(Supplied data begins)
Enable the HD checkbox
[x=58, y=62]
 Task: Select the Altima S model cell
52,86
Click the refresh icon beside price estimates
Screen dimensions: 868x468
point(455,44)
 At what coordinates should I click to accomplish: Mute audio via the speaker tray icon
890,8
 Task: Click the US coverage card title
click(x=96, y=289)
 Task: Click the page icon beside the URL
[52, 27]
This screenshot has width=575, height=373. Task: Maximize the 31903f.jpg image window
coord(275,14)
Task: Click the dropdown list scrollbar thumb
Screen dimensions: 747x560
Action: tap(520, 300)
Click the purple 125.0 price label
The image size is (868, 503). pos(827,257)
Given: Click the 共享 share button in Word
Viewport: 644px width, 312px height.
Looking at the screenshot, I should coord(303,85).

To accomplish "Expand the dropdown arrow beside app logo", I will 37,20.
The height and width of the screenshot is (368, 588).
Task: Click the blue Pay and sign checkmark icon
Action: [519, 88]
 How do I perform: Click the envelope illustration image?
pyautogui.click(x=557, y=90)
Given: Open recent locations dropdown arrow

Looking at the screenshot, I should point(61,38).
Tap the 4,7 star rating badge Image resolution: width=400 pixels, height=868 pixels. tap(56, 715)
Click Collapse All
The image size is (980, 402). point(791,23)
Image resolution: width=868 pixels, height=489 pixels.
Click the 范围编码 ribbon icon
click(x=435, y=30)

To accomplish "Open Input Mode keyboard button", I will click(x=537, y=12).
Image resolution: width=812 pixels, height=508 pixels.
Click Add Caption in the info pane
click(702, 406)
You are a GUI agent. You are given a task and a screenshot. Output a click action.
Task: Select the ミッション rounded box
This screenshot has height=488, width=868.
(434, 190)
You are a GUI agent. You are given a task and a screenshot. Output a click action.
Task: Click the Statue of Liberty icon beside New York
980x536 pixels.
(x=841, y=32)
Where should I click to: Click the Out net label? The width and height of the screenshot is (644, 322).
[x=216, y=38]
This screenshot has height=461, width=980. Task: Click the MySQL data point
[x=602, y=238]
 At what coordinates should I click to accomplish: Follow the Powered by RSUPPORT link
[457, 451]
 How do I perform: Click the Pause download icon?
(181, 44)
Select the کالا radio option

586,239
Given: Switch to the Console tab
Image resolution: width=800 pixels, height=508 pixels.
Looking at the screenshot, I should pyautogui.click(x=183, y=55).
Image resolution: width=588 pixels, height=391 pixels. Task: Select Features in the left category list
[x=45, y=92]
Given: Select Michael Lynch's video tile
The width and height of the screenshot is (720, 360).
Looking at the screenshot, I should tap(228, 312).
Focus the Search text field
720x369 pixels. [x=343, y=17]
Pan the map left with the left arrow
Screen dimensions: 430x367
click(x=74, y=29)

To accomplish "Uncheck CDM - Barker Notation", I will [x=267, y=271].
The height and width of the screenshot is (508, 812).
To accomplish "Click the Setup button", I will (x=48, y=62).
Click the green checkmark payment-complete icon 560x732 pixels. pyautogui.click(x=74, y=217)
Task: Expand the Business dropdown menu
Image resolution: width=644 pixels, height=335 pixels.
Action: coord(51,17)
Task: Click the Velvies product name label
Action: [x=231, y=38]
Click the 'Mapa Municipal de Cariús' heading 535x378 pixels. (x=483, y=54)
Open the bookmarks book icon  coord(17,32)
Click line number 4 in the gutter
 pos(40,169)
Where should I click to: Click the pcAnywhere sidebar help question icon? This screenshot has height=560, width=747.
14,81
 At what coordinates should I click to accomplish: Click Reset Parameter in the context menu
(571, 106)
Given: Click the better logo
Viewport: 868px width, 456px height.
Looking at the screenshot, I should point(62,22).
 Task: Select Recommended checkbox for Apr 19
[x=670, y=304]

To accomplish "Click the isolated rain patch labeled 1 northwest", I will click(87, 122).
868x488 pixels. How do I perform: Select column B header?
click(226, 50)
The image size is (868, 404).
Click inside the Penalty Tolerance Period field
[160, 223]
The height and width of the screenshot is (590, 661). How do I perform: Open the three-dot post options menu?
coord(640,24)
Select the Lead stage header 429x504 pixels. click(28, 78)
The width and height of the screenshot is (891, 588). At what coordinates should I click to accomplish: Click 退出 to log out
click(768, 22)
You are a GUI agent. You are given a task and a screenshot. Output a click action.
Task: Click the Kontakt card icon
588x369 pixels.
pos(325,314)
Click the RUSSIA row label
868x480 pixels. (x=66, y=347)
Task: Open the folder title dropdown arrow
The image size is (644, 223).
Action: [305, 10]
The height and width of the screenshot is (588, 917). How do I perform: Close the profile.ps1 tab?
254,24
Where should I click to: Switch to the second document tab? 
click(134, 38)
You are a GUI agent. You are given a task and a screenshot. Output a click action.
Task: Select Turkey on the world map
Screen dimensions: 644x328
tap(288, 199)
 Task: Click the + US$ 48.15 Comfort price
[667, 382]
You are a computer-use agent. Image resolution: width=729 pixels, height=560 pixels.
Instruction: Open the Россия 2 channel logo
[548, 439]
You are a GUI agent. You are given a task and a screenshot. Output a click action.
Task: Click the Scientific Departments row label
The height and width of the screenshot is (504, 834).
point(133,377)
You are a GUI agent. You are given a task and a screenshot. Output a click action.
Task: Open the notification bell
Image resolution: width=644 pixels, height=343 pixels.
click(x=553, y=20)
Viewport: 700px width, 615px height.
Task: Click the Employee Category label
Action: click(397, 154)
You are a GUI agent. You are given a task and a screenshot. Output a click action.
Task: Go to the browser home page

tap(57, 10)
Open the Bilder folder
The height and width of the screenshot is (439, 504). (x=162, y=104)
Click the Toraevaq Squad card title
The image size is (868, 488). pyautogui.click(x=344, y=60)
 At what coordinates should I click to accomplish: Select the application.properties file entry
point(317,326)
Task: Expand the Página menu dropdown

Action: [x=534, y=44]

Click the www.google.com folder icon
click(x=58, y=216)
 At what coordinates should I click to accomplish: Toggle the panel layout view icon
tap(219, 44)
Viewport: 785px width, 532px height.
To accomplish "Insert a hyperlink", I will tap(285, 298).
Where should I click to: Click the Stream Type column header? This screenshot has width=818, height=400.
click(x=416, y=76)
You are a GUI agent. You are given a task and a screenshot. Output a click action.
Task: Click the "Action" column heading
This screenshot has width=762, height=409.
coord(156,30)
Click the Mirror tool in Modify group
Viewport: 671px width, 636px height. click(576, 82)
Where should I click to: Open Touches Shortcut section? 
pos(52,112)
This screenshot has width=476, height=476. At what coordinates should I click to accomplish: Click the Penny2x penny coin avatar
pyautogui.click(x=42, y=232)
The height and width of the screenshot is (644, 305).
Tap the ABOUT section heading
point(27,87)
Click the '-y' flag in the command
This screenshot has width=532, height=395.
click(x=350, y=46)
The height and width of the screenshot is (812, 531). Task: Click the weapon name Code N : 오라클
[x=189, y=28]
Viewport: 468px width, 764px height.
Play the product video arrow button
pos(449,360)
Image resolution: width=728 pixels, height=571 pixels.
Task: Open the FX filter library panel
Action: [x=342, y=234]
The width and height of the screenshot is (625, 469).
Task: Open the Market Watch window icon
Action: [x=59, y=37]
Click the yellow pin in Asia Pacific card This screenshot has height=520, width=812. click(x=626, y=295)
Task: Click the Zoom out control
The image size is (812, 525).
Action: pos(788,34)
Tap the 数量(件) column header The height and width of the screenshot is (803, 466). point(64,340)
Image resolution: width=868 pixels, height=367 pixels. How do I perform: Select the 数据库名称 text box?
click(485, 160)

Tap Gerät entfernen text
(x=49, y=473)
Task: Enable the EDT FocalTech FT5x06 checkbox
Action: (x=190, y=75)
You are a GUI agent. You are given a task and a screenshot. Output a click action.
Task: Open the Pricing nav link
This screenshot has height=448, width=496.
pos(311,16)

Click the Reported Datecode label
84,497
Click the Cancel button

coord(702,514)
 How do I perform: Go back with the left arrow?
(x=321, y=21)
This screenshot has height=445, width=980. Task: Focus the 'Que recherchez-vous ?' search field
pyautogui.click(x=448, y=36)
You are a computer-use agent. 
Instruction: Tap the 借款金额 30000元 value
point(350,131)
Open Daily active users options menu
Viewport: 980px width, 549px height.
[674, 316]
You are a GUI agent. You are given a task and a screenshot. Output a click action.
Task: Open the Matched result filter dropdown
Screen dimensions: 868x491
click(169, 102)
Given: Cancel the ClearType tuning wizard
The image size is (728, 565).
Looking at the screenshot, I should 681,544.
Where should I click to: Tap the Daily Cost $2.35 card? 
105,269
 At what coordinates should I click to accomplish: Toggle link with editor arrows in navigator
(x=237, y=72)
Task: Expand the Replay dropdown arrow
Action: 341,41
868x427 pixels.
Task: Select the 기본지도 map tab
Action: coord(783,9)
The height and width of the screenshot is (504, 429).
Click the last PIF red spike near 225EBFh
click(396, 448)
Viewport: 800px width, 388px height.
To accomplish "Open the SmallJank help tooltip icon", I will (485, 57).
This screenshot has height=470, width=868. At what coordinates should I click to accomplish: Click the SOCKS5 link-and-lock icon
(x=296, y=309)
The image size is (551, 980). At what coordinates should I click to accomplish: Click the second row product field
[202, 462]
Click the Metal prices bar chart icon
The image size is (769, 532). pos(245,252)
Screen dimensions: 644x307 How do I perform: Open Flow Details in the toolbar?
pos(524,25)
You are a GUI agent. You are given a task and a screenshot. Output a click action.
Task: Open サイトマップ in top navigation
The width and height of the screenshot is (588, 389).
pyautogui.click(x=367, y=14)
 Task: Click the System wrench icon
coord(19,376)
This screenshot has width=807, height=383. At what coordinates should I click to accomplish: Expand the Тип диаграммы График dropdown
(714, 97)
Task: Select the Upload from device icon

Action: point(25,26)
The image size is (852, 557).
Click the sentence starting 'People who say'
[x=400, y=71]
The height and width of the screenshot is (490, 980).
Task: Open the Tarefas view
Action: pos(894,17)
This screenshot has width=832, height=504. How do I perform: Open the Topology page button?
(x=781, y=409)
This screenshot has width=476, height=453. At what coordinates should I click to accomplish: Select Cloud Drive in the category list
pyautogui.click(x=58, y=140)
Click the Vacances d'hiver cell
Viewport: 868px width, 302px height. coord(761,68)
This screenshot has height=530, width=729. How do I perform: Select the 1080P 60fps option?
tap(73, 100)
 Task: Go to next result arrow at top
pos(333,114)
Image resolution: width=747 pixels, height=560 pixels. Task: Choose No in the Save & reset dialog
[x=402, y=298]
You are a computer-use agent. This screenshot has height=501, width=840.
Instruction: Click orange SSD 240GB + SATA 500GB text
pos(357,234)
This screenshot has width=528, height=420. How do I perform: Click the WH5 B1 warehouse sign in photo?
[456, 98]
(Supplied data ends)
Work task: Out of the entries, report each line that contains the word "computer".

Output below:
You are a computer-use agent. Image resolution: width=729 pixels, height=560 pixels.
You are a computer-use agent. 
You are a computer-use agent. This screenshot has height=501, width=840.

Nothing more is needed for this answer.